→ **WHAT TO DO**: The lines from the start of the data through the line with "Task: Open Fernando" are to be returned verbatim; all later lines are to be omitted.

→ **SUPPLIED DATA**:
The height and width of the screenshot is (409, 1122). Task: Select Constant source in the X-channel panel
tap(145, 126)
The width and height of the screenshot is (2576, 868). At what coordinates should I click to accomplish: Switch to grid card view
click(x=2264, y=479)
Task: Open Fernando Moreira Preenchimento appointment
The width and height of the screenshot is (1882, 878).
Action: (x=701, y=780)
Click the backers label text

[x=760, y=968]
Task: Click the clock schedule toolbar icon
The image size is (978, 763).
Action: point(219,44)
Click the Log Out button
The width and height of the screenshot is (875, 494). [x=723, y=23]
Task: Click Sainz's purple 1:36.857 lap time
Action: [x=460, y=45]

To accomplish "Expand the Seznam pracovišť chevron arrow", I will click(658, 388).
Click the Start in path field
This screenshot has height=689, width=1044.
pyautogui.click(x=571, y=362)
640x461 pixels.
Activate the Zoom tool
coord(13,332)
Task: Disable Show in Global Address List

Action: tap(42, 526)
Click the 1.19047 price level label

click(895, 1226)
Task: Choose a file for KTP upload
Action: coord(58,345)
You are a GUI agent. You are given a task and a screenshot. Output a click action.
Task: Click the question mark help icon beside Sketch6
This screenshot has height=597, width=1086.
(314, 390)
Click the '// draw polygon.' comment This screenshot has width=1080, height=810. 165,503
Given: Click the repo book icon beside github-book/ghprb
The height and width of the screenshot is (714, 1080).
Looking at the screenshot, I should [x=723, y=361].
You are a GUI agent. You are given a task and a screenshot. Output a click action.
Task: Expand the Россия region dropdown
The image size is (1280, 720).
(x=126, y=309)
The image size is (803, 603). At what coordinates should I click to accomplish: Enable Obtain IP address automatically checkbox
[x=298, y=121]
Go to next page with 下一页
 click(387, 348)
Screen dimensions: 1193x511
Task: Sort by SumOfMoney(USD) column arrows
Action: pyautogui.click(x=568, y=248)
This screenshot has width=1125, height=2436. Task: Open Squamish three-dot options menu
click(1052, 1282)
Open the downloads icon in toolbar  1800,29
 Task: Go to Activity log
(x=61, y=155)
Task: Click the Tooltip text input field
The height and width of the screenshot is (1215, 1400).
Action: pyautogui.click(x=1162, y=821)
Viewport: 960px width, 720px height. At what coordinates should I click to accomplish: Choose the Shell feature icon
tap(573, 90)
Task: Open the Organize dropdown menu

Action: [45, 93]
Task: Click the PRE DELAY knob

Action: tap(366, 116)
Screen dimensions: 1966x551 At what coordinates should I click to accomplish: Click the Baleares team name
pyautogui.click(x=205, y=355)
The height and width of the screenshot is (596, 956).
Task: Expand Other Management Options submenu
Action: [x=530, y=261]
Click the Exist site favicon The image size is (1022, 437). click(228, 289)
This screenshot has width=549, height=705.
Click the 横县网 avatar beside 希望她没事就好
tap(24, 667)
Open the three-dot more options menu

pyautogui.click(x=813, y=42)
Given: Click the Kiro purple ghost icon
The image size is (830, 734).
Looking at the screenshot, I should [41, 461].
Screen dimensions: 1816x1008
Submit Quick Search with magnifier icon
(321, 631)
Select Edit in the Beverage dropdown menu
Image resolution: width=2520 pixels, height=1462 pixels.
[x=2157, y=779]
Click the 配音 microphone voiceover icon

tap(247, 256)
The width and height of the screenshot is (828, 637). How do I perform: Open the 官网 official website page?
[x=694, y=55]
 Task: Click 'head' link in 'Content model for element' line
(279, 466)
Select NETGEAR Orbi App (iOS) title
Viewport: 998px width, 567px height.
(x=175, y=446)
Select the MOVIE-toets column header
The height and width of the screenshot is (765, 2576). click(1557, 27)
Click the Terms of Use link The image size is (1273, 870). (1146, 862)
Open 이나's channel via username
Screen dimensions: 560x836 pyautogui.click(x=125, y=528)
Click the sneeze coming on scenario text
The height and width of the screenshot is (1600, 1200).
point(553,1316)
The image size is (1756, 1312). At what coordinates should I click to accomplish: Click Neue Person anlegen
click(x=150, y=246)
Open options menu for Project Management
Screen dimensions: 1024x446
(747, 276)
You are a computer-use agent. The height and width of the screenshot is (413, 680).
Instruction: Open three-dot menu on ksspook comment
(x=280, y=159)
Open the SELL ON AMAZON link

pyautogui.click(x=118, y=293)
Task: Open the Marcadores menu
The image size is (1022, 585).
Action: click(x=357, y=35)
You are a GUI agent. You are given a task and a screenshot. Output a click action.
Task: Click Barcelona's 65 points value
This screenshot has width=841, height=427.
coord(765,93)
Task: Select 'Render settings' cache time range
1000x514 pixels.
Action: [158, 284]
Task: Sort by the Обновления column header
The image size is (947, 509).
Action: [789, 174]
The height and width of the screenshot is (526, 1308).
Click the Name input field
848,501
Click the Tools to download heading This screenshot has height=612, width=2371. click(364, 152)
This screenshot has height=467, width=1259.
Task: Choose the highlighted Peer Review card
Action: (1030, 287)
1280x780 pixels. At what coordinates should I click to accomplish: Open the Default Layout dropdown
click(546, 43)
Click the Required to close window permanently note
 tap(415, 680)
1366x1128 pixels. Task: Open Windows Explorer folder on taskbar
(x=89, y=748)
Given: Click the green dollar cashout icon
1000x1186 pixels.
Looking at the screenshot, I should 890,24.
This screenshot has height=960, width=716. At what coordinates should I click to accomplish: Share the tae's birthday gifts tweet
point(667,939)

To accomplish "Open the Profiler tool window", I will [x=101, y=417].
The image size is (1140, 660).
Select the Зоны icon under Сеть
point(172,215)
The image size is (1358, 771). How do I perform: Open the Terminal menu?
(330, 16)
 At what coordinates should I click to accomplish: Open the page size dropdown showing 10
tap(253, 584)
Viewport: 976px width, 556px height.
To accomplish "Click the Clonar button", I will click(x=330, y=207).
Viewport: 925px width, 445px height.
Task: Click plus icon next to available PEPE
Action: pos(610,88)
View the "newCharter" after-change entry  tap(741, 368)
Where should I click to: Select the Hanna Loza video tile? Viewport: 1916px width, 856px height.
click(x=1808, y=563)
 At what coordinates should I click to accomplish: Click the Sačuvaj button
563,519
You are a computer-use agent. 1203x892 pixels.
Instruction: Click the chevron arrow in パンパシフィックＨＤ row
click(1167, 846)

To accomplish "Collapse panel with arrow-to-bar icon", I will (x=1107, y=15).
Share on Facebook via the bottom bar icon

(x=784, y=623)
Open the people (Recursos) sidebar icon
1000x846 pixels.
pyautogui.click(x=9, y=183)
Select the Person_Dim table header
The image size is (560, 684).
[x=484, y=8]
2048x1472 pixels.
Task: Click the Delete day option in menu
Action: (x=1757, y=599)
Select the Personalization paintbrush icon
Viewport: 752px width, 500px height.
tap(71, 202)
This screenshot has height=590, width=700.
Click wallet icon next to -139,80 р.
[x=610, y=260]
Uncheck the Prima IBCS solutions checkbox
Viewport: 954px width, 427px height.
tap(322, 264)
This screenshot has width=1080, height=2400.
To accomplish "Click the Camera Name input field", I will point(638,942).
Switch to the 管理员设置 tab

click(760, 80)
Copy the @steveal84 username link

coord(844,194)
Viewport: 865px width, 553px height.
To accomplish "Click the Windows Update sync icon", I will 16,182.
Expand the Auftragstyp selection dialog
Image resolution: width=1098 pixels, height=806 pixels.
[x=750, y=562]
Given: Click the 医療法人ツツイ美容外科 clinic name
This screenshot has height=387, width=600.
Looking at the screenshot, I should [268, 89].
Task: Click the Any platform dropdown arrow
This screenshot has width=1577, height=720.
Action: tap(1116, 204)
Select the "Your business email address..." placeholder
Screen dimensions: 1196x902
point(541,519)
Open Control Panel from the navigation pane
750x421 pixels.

→ **REPLY**:
The height and width of the screenshot is (409, 1122). Task: Select Constant source in the X-channel panel
tap(145, 126)
The width and height of the screenshot is (2576, 868). At what coordinates should I click to accomplish: Switch to grid card view
click(x=2264, y=479)
Task: Open Fernando Moreira Preenchimento appointment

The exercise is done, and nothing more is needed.